FRAGMENTO DEL DOCUMENTO.
- - - -
Bértolo, además, analiza el espacio marginal al que, "a despecho de su alta calidad literaria", han sido relegados títulos como Martin Eden, de Jack London, Los de abajo, de Mariano Azuela, o La madre, de Maxim Gorki. Publicada en 1907, la cruda historia de la toma de conciencia de Pelagia, la madre del título, a partir del compromiso político y sindical de su hijo, es uno de los grandes clásicos de un género de difícil canonización: el realismo social.
Conflictos en lengua española. Después de conseguir su propio espacio durante la larga posguerra franquista, los representantes españoles de ese realismo social pasaron al purgatorio desplazados por el experimentalismo de los años setenta, primero, y, luego, por la nueva narrativa de los ochenta. Franco murió en la cama y la reforma sacó de las estanterías a la revolución llevándose de paso por delante todos los matices de la justicia social. También de su versión menos ruidosa: el Estado de bienestar. Con todo, títulos como Central eléctrica, de Jesús López Pacheco, o La mina, de Armando López Salinas, merecen una lectura que vaya más allá de su consideración como mero testimonio de un tiempo pasado que el presente volvió peor. Y que el futuro puede volver actualidad pura.
- - - -
REQUISITOS DEL EJERCICIO.
a – Enumera todos los títulos de obras literarias que aparecen en el fragmento sobre el realismo social.
b – Reescribe solo el tramo de las filas que va desde la línea que contiene "At what coordinates should I click to accomplish: Click the star" hasta la que contiene "click(x=205, y=463)", ambas incluidas, y sustituye en él "icon" por "button" sin cambiar nada más.
El fragmento y las filas no tienen ninguna relación entre sí.

FILAS PROPORCIONADAS.
- - - -
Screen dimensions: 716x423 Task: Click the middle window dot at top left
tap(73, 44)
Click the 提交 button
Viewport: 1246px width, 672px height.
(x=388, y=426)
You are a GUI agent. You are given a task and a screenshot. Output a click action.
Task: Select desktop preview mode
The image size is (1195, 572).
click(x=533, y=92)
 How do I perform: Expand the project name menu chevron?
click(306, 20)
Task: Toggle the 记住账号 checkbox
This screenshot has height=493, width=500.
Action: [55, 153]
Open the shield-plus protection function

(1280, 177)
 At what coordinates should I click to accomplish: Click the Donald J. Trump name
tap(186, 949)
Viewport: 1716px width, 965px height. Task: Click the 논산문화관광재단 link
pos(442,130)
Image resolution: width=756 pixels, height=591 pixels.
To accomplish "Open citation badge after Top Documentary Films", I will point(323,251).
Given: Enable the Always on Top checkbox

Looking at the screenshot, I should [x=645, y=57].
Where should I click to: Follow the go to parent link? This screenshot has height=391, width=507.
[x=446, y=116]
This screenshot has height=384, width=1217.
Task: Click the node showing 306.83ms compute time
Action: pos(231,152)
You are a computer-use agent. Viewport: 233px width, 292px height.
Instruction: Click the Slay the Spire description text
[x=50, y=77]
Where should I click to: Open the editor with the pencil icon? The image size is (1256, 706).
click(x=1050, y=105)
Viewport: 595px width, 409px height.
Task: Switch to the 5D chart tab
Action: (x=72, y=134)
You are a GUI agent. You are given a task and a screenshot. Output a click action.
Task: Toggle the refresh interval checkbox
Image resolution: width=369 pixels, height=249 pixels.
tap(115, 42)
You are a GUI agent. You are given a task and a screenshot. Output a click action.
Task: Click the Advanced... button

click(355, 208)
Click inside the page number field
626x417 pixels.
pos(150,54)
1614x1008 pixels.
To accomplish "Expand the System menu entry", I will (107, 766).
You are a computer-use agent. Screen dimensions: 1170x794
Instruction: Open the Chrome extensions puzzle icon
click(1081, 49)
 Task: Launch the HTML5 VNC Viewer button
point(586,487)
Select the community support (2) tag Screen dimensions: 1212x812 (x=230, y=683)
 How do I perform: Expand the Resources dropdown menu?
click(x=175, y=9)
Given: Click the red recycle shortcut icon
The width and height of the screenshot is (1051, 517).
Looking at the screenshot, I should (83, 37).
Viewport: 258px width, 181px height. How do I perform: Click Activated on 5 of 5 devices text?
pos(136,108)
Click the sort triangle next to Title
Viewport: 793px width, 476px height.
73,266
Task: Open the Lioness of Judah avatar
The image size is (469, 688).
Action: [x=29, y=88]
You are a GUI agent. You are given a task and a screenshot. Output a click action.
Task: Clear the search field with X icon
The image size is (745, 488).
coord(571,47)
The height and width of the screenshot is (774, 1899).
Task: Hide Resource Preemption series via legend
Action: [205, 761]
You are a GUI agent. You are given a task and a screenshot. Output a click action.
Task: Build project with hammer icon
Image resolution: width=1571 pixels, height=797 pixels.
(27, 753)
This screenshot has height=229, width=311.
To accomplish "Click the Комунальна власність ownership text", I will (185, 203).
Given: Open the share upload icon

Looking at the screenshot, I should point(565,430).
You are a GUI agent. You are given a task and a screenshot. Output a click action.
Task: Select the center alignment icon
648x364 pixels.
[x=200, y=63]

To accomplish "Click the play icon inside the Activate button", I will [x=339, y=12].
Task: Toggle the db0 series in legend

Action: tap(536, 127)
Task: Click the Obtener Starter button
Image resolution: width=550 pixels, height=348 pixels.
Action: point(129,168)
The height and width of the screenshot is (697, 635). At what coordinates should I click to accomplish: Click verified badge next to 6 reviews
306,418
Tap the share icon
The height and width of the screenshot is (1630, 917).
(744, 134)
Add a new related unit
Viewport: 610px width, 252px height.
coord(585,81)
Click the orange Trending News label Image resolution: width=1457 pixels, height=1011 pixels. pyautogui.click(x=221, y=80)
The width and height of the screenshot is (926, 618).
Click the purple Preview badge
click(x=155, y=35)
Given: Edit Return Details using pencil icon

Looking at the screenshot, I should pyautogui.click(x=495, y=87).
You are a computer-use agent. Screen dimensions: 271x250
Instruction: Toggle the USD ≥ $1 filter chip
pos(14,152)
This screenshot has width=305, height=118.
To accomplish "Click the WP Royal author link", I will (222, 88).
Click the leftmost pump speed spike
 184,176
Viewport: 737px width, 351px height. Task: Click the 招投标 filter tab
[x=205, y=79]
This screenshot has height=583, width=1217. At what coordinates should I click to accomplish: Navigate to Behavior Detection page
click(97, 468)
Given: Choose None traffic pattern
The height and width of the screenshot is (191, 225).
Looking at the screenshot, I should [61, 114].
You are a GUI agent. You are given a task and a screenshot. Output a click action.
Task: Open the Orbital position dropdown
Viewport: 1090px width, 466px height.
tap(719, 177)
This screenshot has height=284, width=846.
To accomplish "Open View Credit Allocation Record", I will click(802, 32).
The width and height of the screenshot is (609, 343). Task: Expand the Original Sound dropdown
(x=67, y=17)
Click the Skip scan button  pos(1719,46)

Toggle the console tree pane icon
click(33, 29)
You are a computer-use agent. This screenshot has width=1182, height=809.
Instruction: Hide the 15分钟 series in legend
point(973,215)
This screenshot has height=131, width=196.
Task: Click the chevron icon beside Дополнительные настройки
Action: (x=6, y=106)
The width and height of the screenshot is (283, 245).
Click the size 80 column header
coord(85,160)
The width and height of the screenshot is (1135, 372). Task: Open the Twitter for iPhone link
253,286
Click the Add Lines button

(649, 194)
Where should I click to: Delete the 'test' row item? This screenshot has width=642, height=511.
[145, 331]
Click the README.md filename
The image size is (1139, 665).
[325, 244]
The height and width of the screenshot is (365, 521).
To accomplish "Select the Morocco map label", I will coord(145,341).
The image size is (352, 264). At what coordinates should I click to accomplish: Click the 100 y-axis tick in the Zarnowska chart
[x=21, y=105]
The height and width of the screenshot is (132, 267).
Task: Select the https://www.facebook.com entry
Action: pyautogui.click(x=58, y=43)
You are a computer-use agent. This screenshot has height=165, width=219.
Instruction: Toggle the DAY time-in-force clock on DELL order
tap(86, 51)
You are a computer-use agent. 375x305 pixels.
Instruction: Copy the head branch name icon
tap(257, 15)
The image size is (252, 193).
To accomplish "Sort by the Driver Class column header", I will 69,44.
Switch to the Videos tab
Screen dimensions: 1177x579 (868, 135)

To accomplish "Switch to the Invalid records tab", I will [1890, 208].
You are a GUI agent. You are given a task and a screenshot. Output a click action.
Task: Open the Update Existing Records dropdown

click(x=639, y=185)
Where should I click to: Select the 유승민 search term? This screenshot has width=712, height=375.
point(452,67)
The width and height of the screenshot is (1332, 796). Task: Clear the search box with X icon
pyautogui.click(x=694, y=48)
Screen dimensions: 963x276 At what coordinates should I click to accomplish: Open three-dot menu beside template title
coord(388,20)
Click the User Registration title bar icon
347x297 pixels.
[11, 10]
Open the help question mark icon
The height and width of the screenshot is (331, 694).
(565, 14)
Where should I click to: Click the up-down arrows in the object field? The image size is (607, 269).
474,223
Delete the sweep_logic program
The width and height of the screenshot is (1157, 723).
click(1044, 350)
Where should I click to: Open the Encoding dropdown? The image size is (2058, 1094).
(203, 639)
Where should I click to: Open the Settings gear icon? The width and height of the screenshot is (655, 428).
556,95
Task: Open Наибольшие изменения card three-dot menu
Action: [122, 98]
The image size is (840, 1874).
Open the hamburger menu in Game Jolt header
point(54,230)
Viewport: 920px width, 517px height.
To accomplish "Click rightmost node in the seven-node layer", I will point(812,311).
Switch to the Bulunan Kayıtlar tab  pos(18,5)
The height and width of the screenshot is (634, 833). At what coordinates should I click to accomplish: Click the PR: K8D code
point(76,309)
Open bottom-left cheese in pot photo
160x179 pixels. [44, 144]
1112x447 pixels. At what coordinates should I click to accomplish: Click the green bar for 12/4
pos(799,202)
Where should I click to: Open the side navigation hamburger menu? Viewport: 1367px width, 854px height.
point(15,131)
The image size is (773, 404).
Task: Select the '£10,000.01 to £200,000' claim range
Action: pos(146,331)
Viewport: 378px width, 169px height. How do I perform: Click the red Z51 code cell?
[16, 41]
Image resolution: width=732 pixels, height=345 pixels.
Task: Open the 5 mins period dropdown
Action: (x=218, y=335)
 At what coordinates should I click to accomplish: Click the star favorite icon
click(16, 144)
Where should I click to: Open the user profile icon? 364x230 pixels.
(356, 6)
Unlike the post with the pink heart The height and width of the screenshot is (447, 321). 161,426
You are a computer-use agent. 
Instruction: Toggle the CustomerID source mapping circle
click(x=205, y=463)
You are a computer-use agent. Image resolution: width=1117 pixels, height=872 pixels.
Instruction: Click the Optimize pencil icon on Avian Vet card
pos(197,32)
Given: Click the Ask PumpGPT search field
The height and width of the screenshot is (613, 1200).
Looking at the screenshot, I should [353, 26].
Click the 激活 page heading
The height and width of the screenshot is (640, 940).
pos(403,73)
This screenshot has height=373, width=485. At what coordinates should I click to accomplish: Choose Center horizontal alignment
- - - -
RESULTADOS ESPERADOS.
a – Martin Eden, Los de abajo, La madre, Central eléctrica y La mina.

b –
 At what coordinates should I click to accomplish: Click the star favorite button
click(16, 144)
Where should I click to: Open the user profile button? 364x230 pixels.
(356, 6)
Unlike the post with the pink heart The height and width of the screenshot is (447, 321). 161,426
You are a computer-use agent. 
Instruction: Toggle the CustomerID source mapping circle
click(x=205, y=463)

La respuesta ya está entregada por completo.